The best way for a beginner to start investing is to start small and gradually increase their investment over time. A good rule of thumb is to invest no more than what you can afford to lose.
This will help you avoid making any rash decisions that could jeopardize your financial security. Another important thing to keep in mind when starting to invest is to have a diversified portfolio.
This means investing in a variety of different asset classes, such as stocks, bonds, and mutual funds. This will help protect you from losing all your money if one particular investment fails.
Although it's important to invest in your circle of competence (what you understand), it's also important to remember not to put all your eggs in one basket. Investing can be a great way to secure your financial future.
However, it is important to do your research and understand the risks involved before making any decisions. If you take the time to learn about investing and make smart choices, you can potentially make a lot of money.
However, if you don't take the time to learn about investing and instead make rash decisions, you could end up losing all your money. So, if you're thinking about starting to invest, make sure you do your homework first.
Practice writing an investment thesis and develop a strategy that matches your risk tolerance. Beginners can be prone to panic selling and making investments based on speculation rather than fundamentals so it’s always best to start small and increase your investment over time.
Remember that index funds are a common (and highly recommended) investment for beginners as they provide broad market exposure and low fees. As you progress and learn how to find undervalued stocks, you can begin to add individual companies to your portfolio.
At what stage in life should you invest?
Now, that brings us to compound interest. When we think of stages in our lives and when to start investing, we should think about compounding. Compound interest is when you earn interest on your principal, plus any accumulated interest from previous periods.
This "interest on your interest" is what makes compounding so powerful. The earlier you start investing, the more time your money has to grow through compounding. So, if you want to maximize the effects of compounding, you should start investing as early as possible.
Even if you can only invest a small amount of money, that's okay. The important thing is to start now and let compound interest work its magic.
Investing early example
Here's an example of the magic of compound interest at work. This story is fictitious but the numbers are accurate.
Mrs. Magic didn't believe in the stock market's ability to compound her wealth but after reading an insightful article on the internet, she decided to give it a try. At age 25, she started investing $100 per month into her retirement account.
She continued this for 40 years and by the time she retired at 65, her account was worth $614,128.04 (assuming an average of 10.5% annual return). Not too shabby for someone who only invested $100 per month!

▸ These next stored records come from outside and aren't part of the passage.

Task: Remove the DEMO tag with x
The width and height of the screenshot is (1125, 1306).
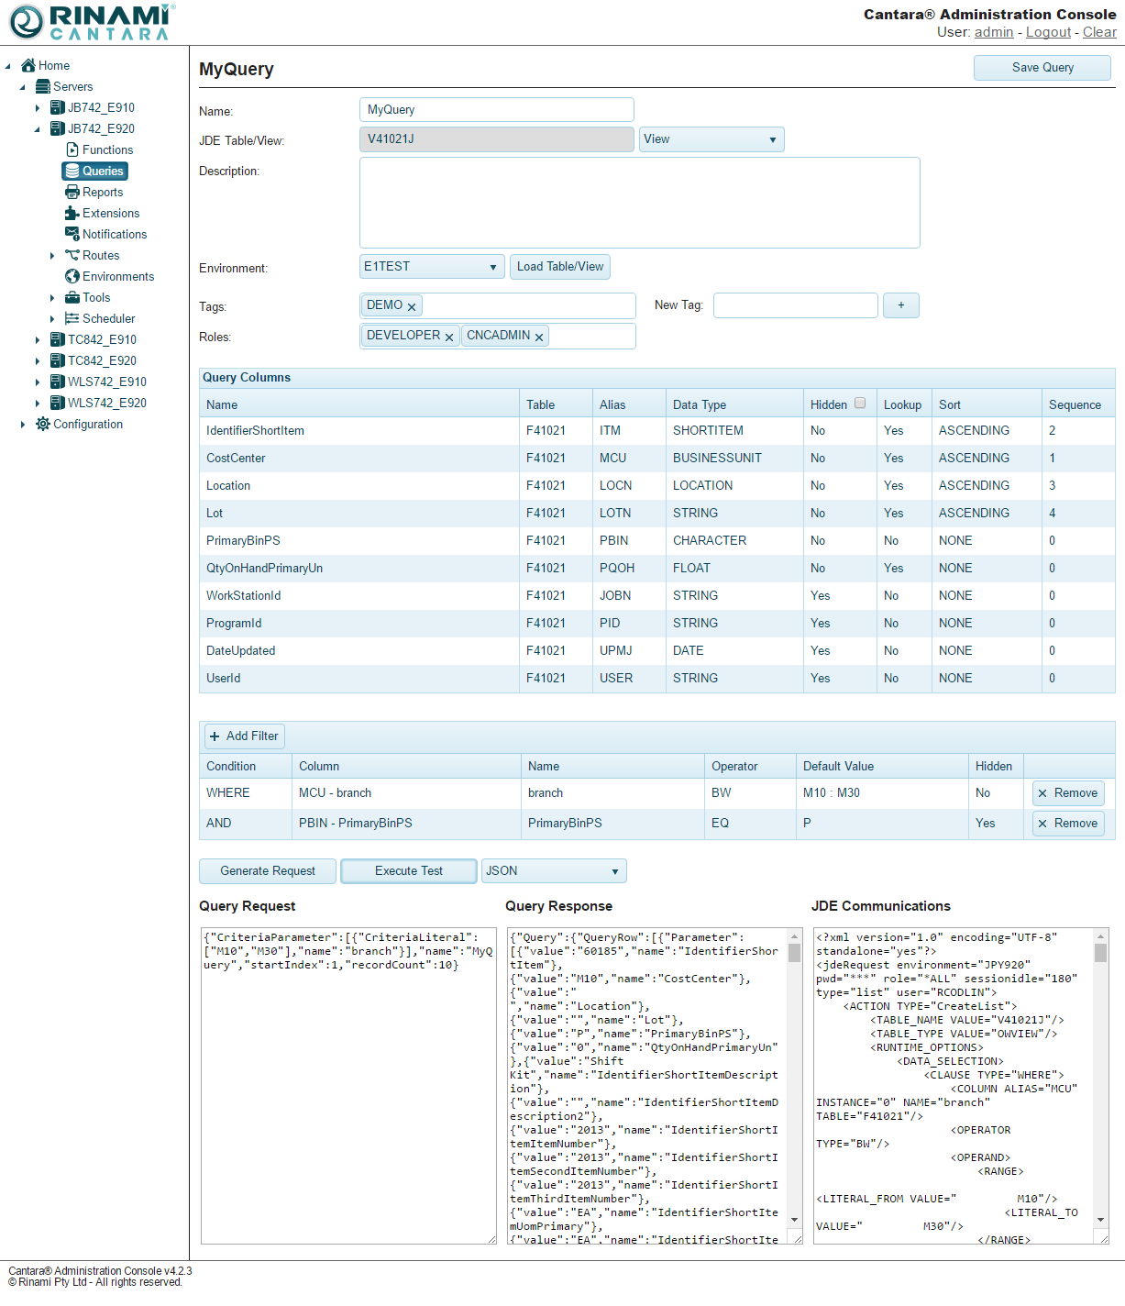Action: pyautogui.click(x=412, y=306)
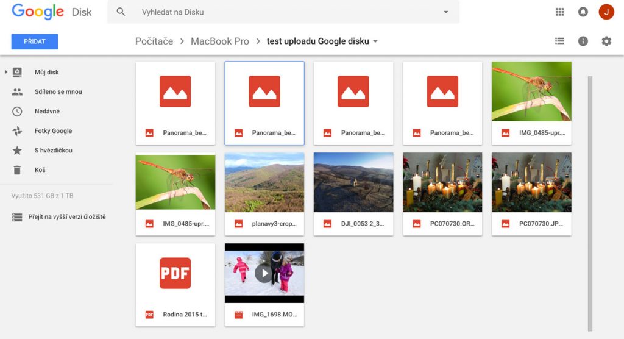Click Přejít na vyšší verzi úložiště
Screen dimensions: 624x339
tap(66, 216)
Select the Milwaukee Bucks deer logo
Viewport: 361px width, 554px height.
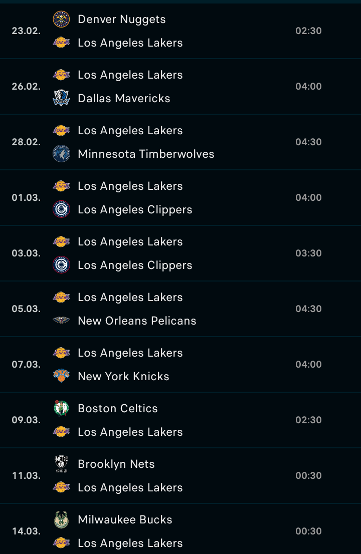pyautogui.click(x=61, y=519)
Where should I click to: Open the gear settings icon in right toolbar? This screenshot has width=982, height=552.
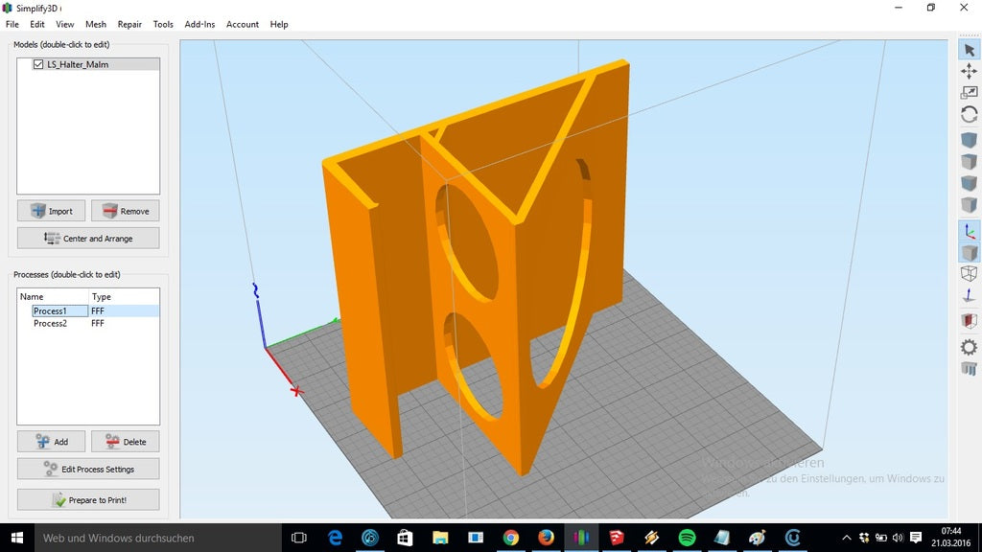pyautogui.click(x=969, y=347)

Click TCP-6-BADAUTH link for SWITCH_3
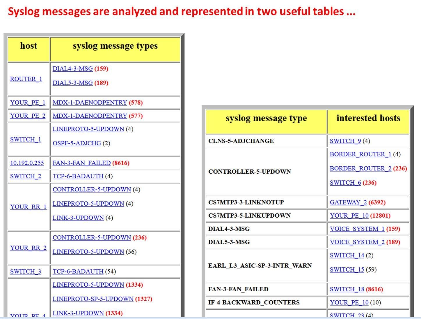[x=77, y=271]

Now, let's say Mrs. Magic visited another universe and witnessed an alternative version of herself where she waited until she was 45 to start investing. In this universe, everything is equal except for this one factor. In this universe, she would have only had $73,493.59 saved up by the time she turned 65.
By starting just 20 years earlier, Mrs. Magic was able to retire with over $540,000 more. As you can see, compound interest can have a big impact on your retirement savings.
So, if you're wondering when to start investing, the answer is: as early as possible. Don't let the confusion of the markets deter you. An index fund that tracks the S&P 500 with automatic contributions each month in a tax-friendly account is all you need to get started.
Once this is set up and automated, it feels effortless and one day you will look up and be amazed at how your portfolio has grown.
A common saying is, "The best time to plant a tree was 20 years ago. The second best time is now." The same goes for investing. The earlier you start, the more time your money has to grow. That being said, it's never too late to start investing.
The best age to start investing is whenever you can begin. Most of us can begin much sooner than we think - even if we're still in school. If you're not sure where to start, there are plenty of resources available to help you.